Correspondence

Annex E: HPV programme question and answers

Published 27 July 2021

Is Gardasil® inferior to Gardasil® 9?

Gardasil® has been shown to be highly effective in preventing the types of human papillomavirus (HPV) infection for which it is indicated. Evidence from clinical trials has shown that protection is maintained for at least 10 years but is expected to last much longer and may be lifelong. Gardasil® has been shown to give good protection against HPV types 16 and 18 which account for around 70% of all cervical cancers and HPV6 and HPV11, the 2 HPV types that cause approximately 90% of all anogenital warts in males and females. In clinical trials in young women with no previous history of HPV infection, the vaccine was 99% effective at preventing pre-cancerous lesions associated with HPV types 16 and 18. Gardasil® is also 99% effective at preventing genital warts associated with vaccine types in young women.

What should we say to those who request 2 doses of the same vaccine?

While the vaccine supplied for HPV vaccinations is changing from Gardasil® to Gardasil® 9, there will only be one type of vaccine available for the adolescent and men who have sex with men (MSM) programmes at any given time. Therefore, depending on when the transition occurs for the respective programme, individuals may receive 2 doses of Gardasil®, 2 doses of Gardasil® 9, or a mixed schedule. The 2 vaccines should be considered interchangeable and vaccination should not be delayed due to preference for either vaccine.

What do we say to those who have already been vaccinated?

They did exactly the right thing in being vaccinated. As a result of their vaccination, they are significantly less likely to be infected by HPV types 16 and 18 that cause over 70% of cervical cancers in the UK – which is an excellent outcome.

Should those who received Gardasil® now be boosted or revaccinated?

Gardasil® provides good protection against HPV-related cancers and boosters or revaccination after the initial course are not required.

Is there something wrong with Gardasil®?

No. Gardasil® has an excellent safety record established after use of more than 7 million doses in the routine immunisation programme in the UK since it was first used in 2012, with more doses used in other countries. No serious new safety issues have been found with Gardasil® since it was introduced in the UK, and it has been shown to provide good protection against cervical and other HPV-related cancers.

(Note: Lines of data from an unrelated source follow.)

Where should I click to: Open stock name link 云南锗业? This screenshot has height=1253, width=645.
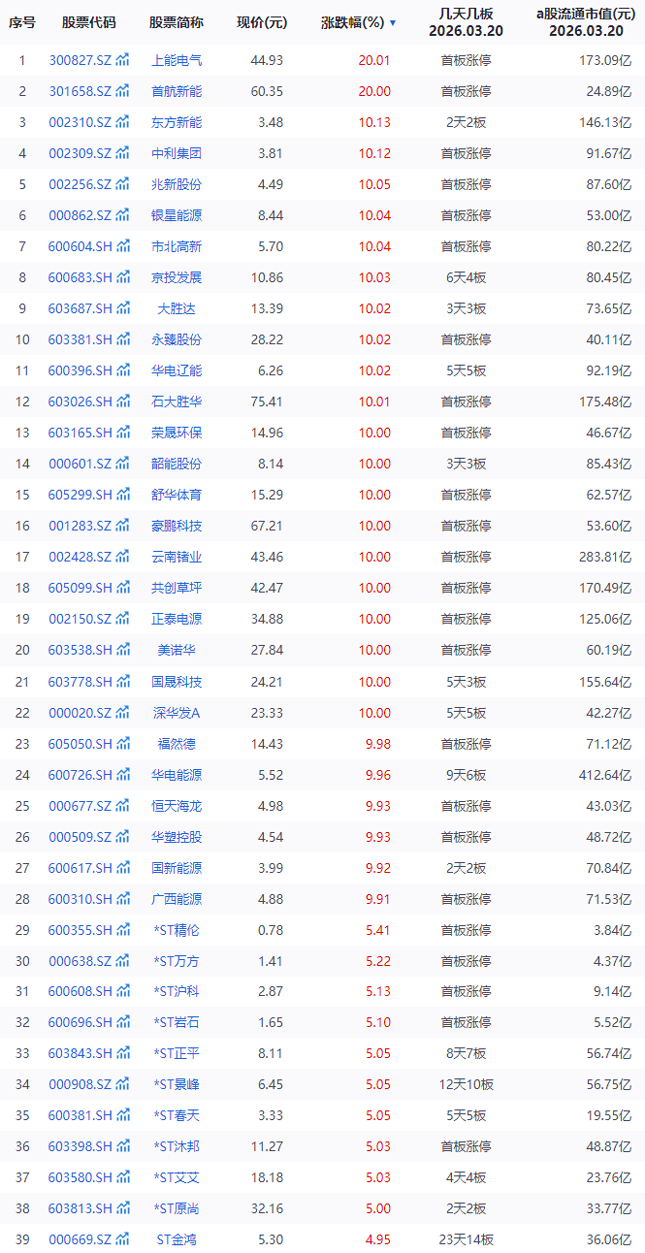pyautogui.click(x=176, y=556)

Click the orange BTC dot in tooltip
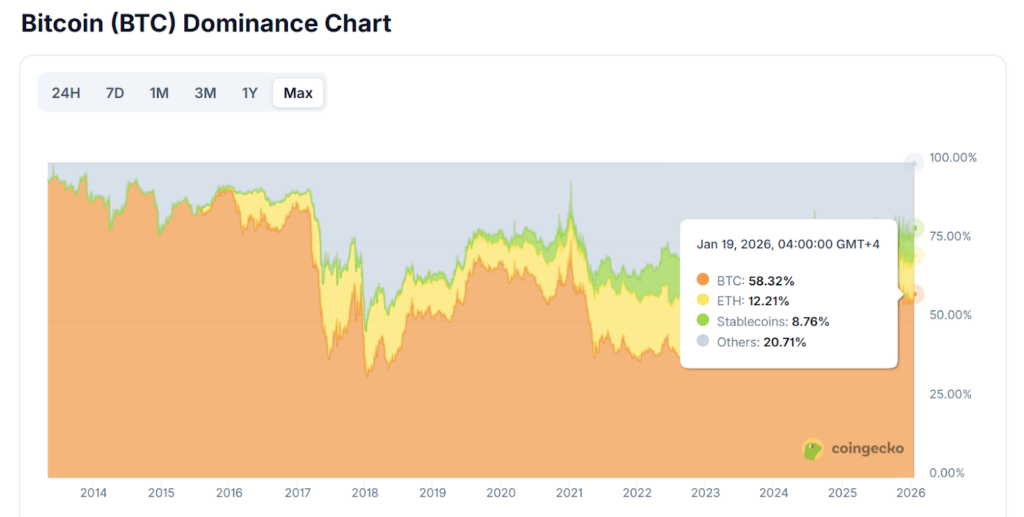click(x=702, y=279)
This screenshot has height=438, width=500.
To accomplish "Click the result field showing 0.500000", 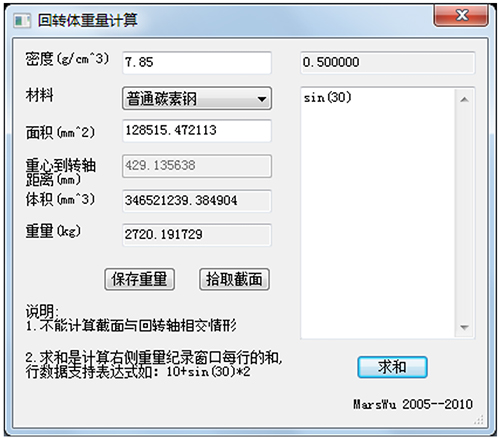I will 387,63.
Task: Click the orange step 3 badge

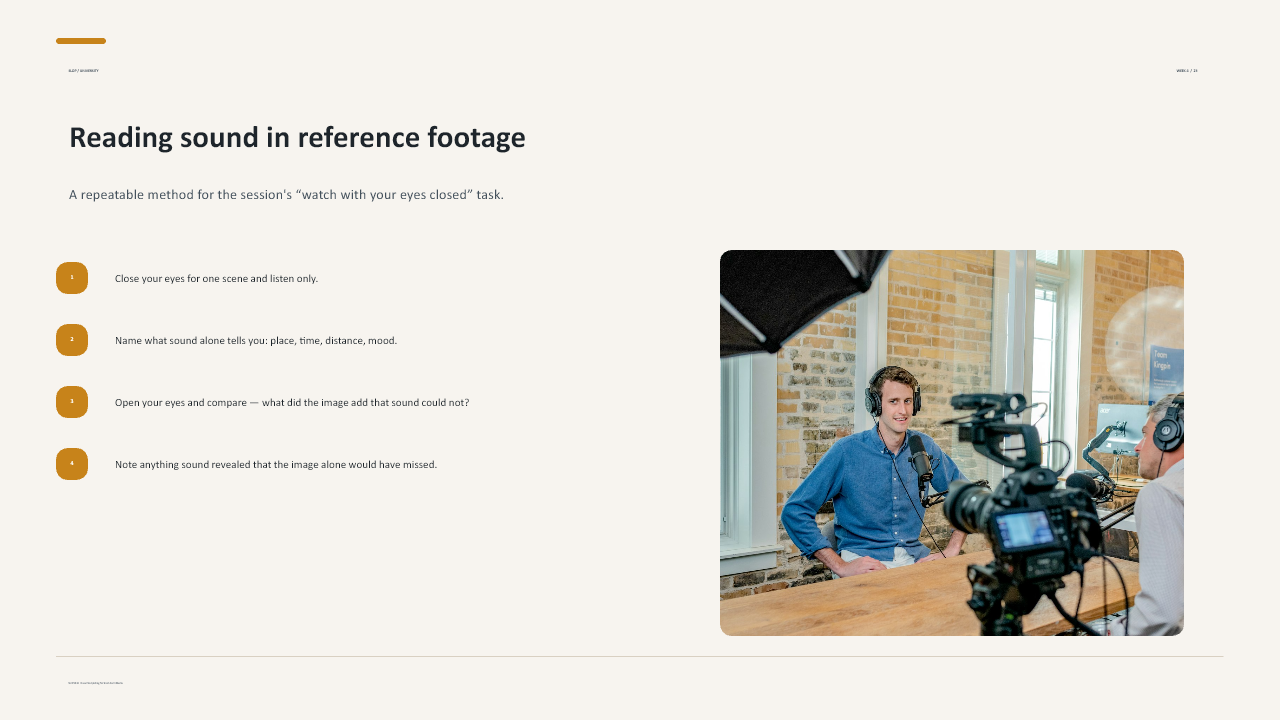Action: coord(72,402)
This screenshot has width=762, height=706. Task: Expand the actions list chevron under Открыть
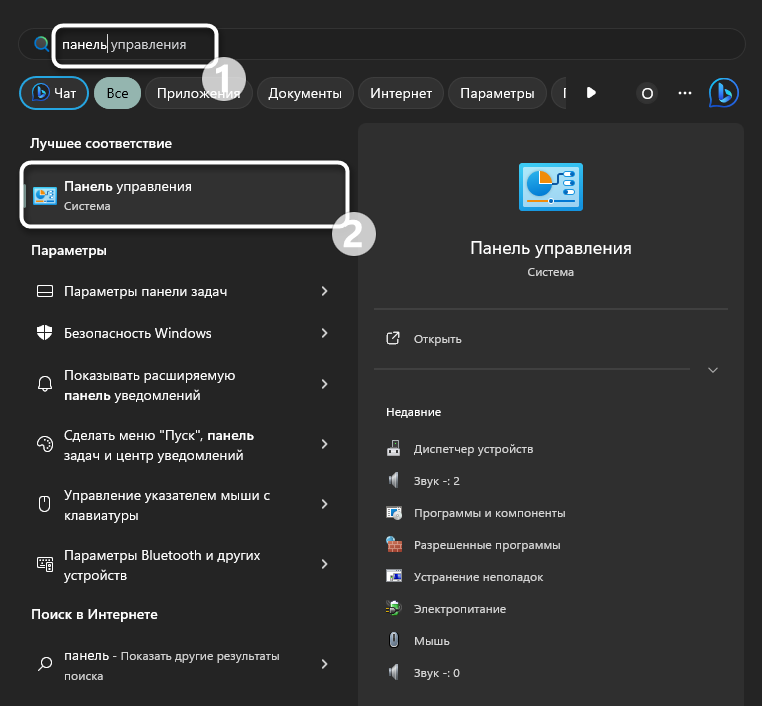712,370
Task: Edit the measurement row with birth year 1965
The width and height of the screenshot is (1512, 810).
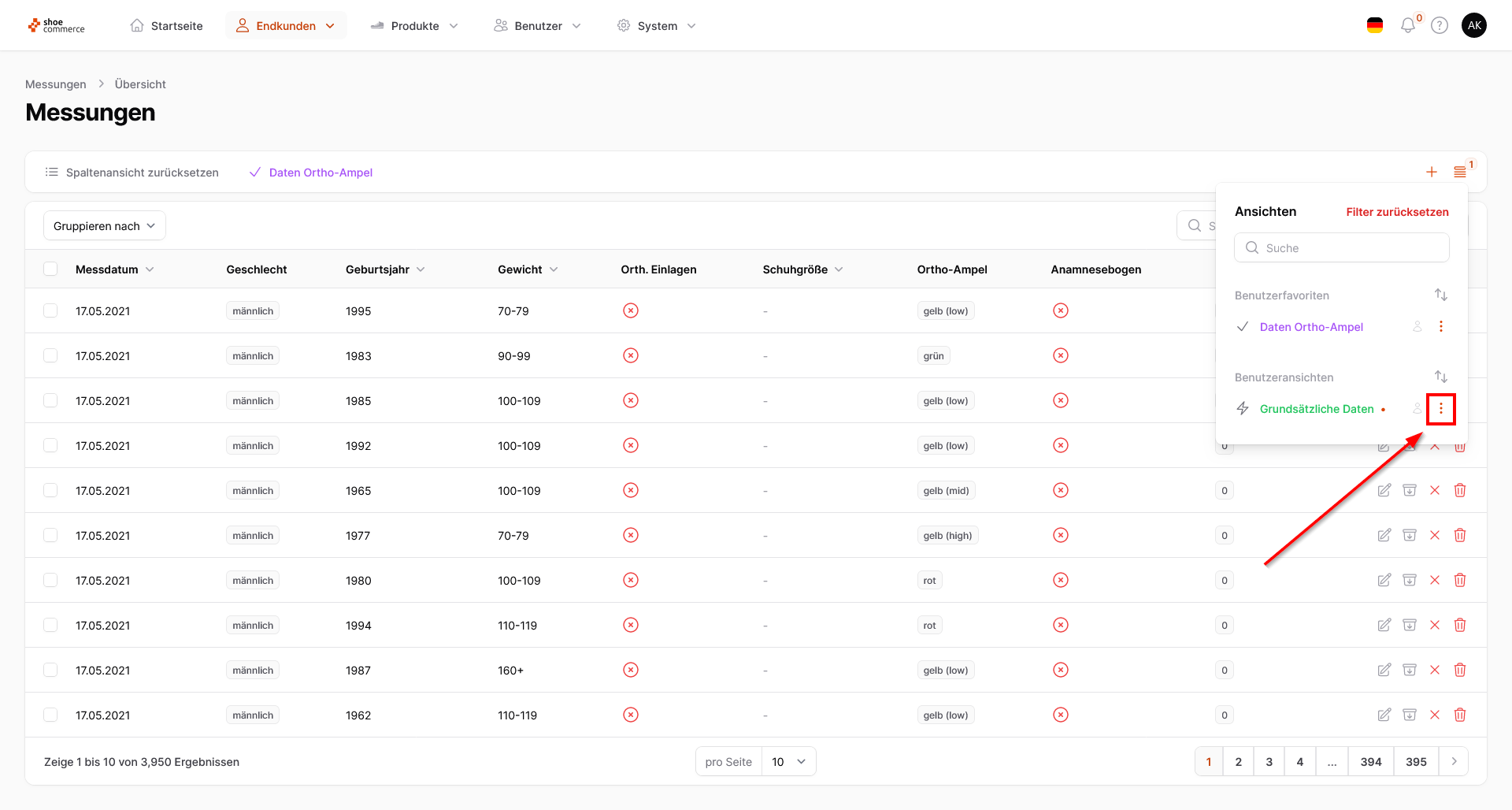Action: (x=1384, y=491)
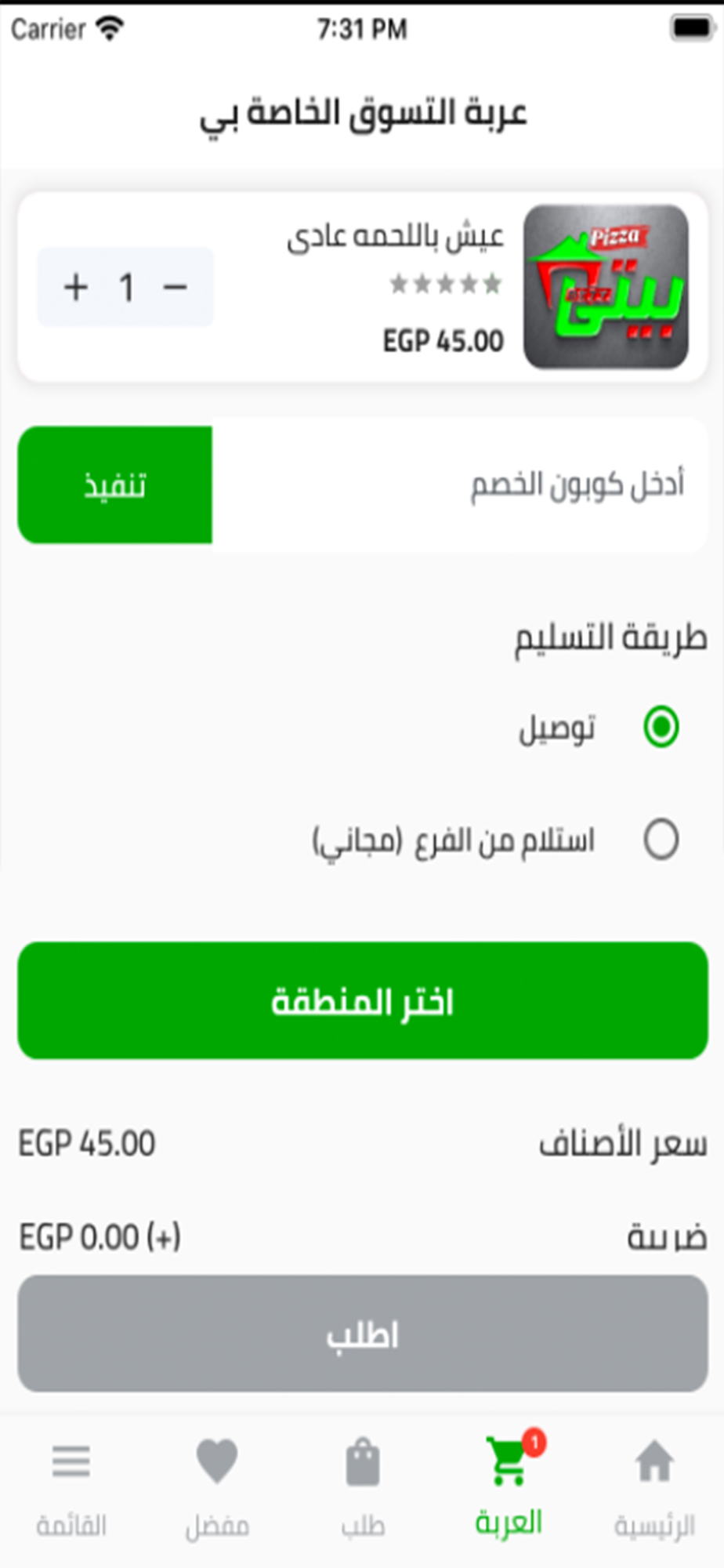724x1568 pixels.
Task: Select استلام من الفرع pickup radio button
Action: click(x=661, y=840)
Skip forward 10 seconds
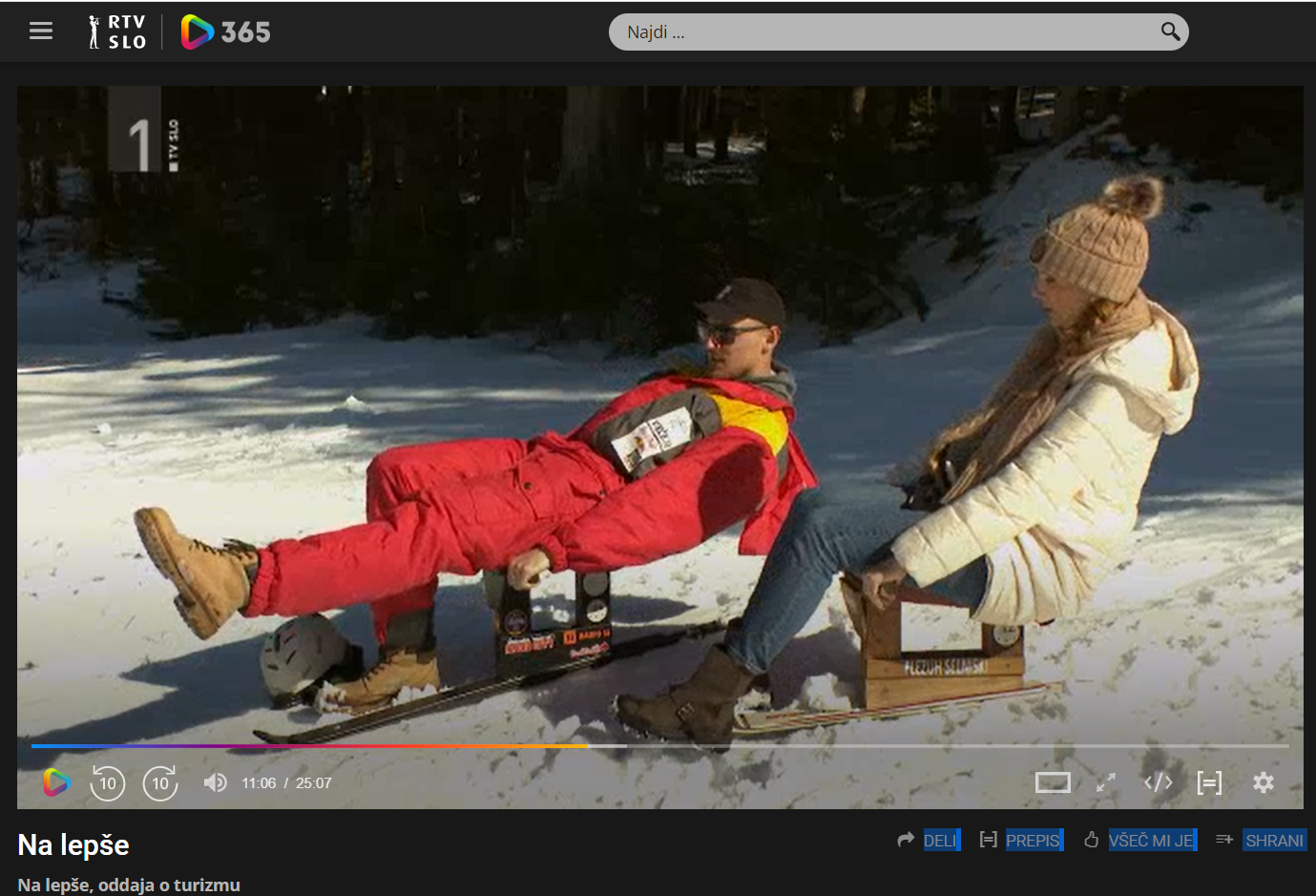Image resolution: width=1316 pixels, height=896 pixels. click(x=160, y=783)
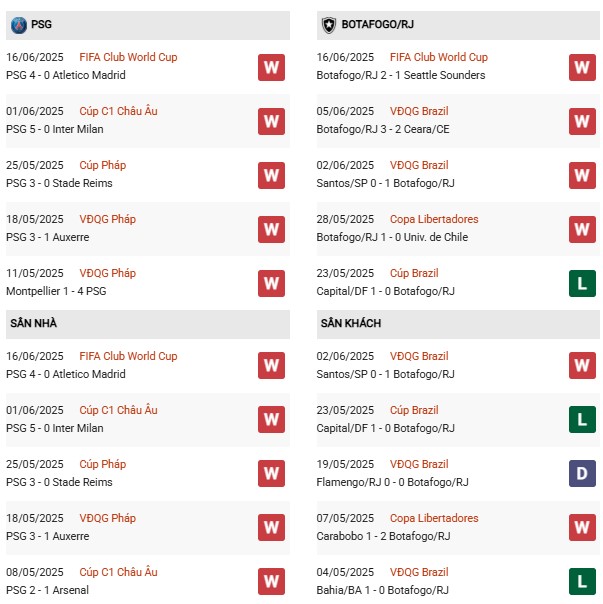Click the PSG 2 - 1 Arsenal result
This screenshot has height=604, width=603.
pyautogui.click(x=47, y=590)
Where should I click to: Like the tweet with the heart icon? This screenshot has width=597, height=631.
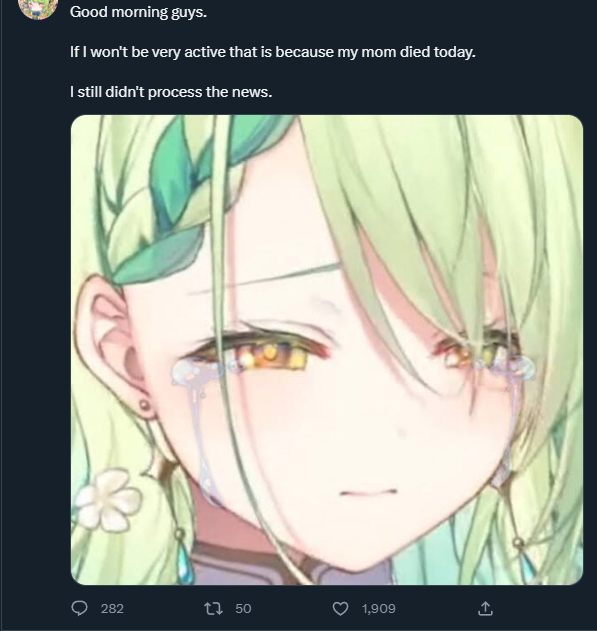coord(340,608)
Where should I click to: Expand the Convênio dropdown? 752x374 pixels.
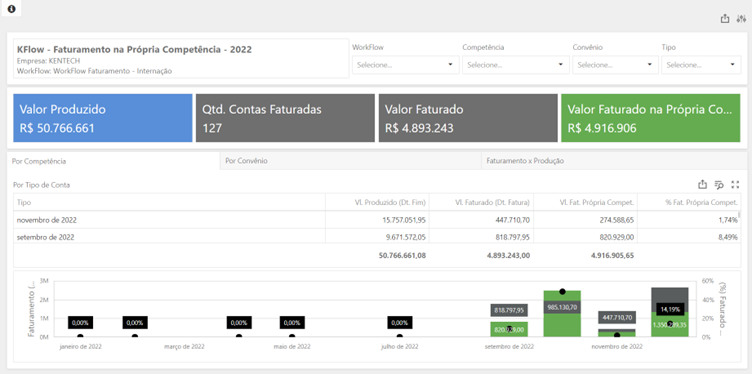click(615, 65)
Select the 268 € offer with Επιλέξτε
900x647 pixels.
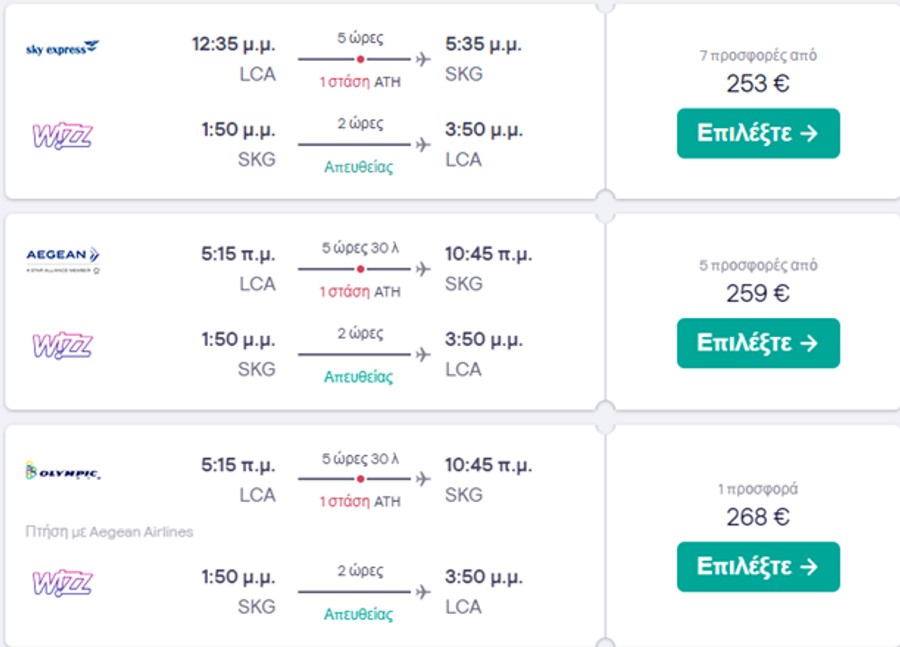(x=758, y=567)
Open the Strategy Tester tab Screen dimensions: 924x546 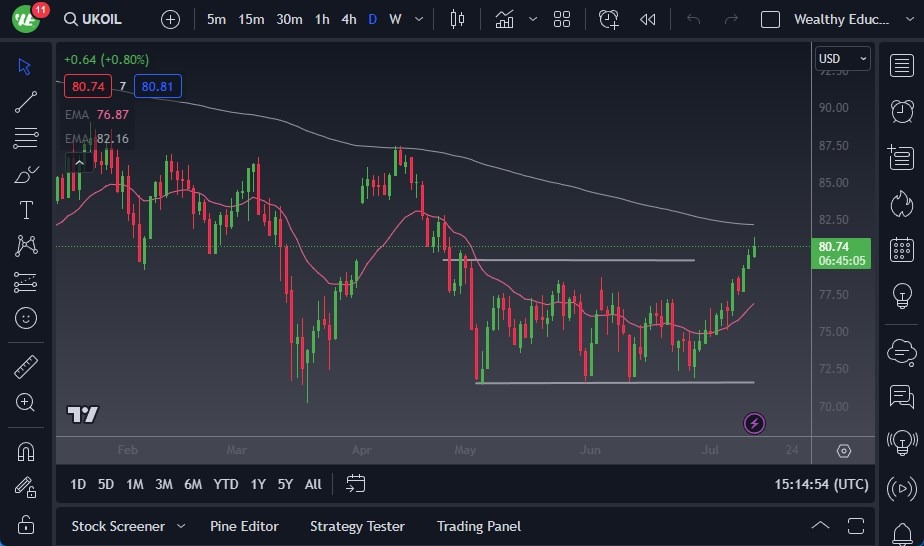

Is Gardasil® 9 a new vaccine? Do we know how safe it is?

Gardasil® 9 has been used extensively in other countries since it was first licensed in 2015 and its safety is well established. The Medicines and Healthcare Products Regulatory Agency (MHRA) and the Joint Committee on Vaccination and Immunisation (JCVI) keep the safety of vaccines under review.

How will you monitor if there are any adverse reactions when Gardasil® 9 starts to be used?

As with any vaccine or medicine newly introduced in the UK, the MHRA will closely monitor the safety of Gardasil® 9. Health professionals and those vaccinated will be asked to help confirm the safety profile by reporting any suspected side effects through the Yellow Card Scheme, and the MHRA will regularly review any such reports using statistical and epidemiological techniques.

My child has completed the course of Gardasil® but I want them to be vaccinated with Gardasil® 9 so they are protected against these further strains.

The primary purpose of the national immunisation programme is to protect against HPV-related cancers. Gardasil® has been shown to give good protection against HPV-related cancers. It would not be appropriate therefore as part of the NHS programme to offer Gardasil® 9 to those who have had a full course of Gardasil®.